[Objet de la tâche]: D'après l'extrait fourni, sur quel théâtre voit-on Barnweld, chargé de pesantes chaînes, se rouler avec son ami sur le pavé de la prison ?

Et je me chargerois du soin de le défendre.

Nos voisins sont plus hardis, & par conséquent plus grands que nous dans cette partie. On voit sur le théatre de Londres Barnweld chargé de pesantes chaînes, se rouler avec son ami sur le pavé de la prison, étroitement serrés l’un dans les bras de l’autre ; leurs larmes, leurs sanglots, leurs embrassemens, sont l’expression de leur douleur.

Mais dans cette partie, comme dans toutes les autres, pour encourager & les auteurs & les acteurs à chercher les grands effets, & à risquer ce qui peut les produire, il faut un public sérieux, éclairé, sensible, & qui porte au théatre de Cinna un autre esprit qu’à ceux d’Arlequin & de Gille.

La maniere de s’habiller au théatre, contribue plus qu’on ne pense à la vérité & à l’énergie de l’action ; mais nous nous proposons de toucher cette partie avec celle des décorations. Voyez Décoration. Cet article est de M. Marmontel.

[Données recueillies]:

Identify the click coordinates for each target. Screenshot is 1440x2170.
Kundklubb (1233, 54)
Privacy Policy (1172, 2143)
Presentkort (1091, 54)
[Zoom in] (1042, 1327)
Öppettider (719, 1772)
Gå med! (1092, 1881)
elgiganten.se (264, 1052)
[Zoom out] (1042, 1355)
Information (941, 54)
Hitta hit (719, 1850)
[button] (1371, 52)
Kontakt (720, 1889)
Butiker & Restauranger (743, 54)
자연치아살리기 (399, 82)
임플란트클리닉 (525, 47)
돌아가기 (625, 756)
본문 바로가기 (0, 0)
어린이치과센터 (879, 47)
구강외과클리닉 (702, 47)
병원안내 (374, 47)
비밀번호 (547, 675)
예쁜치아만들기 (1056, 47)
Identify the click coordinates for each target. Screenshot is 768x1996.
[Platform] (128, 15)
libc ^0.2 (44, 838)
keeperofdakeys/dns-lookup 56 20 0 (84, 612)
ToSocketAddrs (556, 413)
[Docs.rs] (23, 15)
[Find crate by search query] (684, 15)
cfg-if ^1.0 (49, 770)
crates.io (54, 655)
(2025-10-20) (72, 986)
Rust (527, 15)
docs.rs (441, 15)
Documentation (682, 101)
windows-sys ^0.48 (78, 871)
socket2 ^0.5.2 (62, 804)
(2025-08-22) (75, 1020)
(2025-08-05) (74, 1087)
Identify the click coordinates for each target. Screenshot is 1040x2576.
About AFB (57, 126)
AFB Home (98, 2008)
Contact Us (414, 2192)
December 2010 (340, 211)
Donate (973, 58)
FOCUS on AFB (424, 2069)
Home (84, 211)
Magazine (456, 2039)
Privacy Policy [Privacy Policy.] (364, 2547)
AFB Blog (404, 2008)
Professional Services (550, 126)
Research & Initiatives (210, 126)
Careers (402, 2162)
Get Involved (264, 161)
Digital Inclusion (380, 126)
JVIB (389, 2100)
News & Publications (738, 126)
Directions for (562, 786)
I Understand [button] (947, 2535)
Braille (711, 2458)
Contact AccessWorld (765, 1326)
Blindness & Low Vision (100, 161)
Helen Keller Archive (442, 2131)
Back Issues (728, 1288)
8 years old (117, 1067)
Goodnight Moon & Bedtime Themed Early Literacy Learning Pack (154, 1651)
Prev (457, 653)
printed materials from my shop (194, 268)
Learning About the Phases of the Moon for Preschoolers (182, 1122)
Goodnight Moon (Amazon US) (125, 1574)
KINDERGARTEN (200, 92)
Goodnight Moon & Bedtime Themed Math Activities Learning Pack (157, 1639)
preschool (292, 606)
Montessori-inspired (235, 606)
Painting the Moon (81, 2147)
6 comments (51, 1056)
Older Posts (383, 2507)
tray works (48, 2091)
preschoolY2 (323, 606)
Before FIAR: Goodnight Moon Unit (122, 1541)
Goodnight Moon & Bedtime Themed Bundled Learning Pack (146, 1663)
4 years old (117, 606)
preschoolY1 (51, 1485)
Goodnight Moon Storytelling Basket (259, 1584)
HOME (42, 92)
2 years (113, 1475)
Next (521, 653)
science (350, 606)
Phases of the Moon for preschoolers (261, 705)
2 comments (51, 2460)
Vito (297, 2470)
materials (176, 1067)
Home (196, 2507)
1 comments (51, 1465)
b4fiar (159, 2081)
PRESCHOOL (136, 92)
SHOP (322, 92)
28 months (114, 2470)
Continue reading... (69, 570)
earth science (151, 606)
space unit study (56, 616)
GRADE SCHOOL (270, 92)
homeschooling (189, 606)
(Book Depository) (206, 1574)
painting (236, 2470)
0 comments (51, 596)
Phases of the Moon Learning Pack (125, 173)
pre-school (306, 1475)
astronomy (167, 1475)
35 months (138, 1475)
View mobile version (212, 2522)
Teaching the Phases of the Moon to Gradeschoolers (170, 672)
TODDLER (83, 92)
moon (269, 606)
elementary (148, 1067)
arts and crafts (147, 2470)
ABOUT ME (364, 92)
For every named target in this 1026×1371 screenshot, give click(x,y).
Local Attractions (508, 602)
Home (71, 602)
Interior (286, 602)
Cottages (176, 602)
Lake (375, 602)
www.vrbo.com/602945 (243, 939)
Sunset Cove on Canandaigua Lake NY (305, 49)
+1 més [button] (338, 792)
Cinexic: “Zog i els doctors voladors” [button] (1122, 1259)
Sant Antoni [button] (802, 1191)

[Réponse détaillée]: Sur le théâtre de Londres.